Comment des pesticides interdits finissent dans nos assiettes, "une pratique odieuse"

Comment des pesticides interdits finissent dans nos assiettes, "une pratique odieuse" Une enquête internationale de médias d'investigation dévoile comment l'industrie chimique européenne fournit le Brésil en pesticides interdits en UE. Les plantations brésiliennes sont fondamentales pour des acteurs de l'agro-alimentaire comme Nestlé.

Les géants de l'industrie chimique et de l'agro-alimentaire sont une nouvelle fois mis en cause par une enquête journalistique. La multiplication des interdictions, menées par les autorités sanitaires européennes, sur des pesticides et des fongicides en raison de leurs risques pour la santé humaine ont amené ses acteurs à réagir.

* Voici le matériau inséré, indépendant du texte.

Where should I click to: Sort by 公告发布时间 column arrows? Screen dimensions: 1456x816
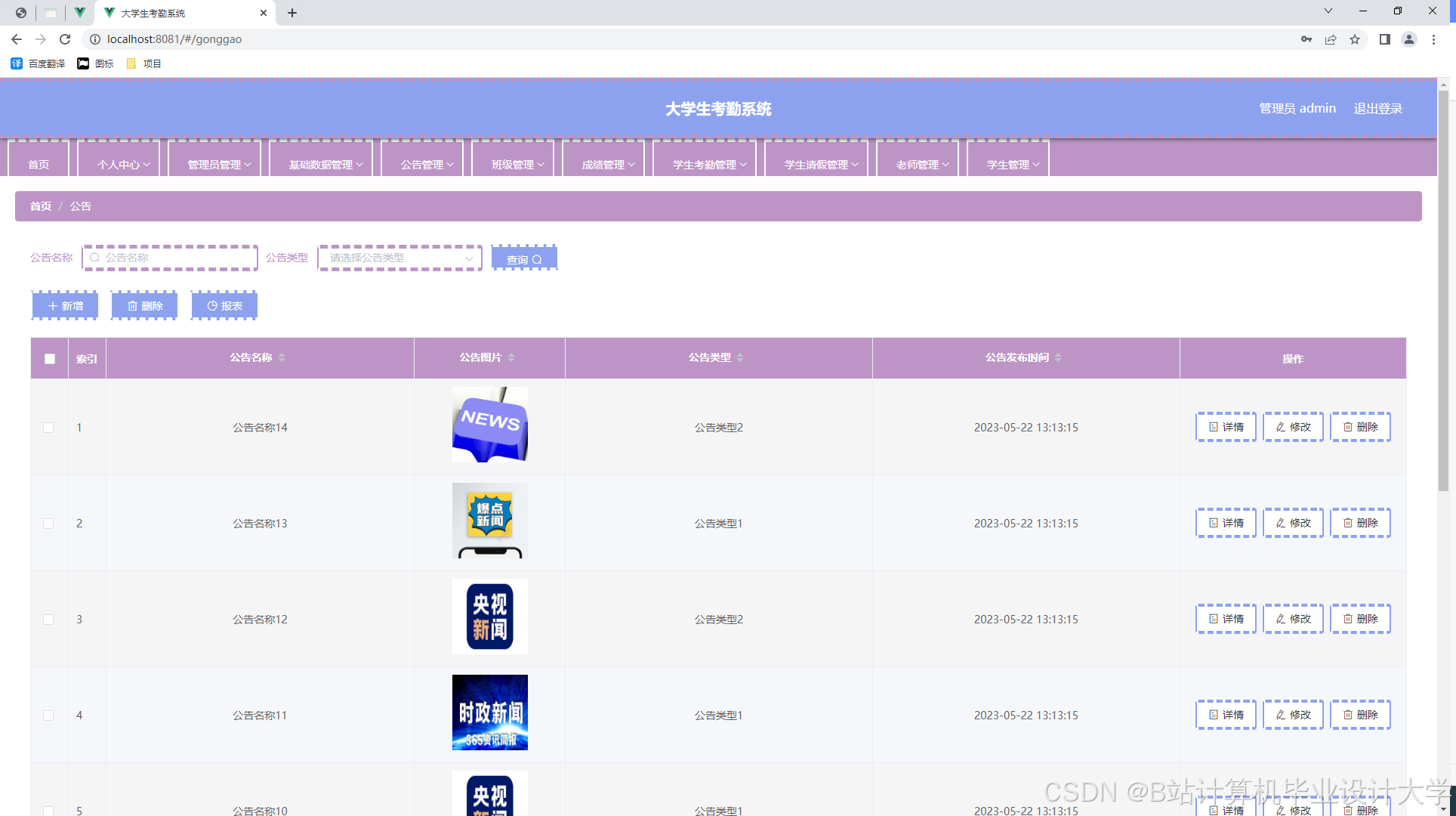tap(1058, 357)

Les sociétés comme Bayer, BASF et Syngenta ont trouvé une solution pour ne pas voir leurs ventes diminuer : ils exportent leurs productions au Brésil, là où ses produits sont autorisés.

Or, le Brésil est une terre agricole majeure à l'échelle mondiale. Ainsi, des denrées ayant été au contact avec ces pesticides interdit dans l'Union Européenne se retrouvent dans le circuit mondial alimentaire. Le Guardian, journal membre de l'enquête, indique que ce type de pesticides et fongicides sont "exportés et utilisés dans des exploitations agricoles au Brésil pour approvisionner Nestlé".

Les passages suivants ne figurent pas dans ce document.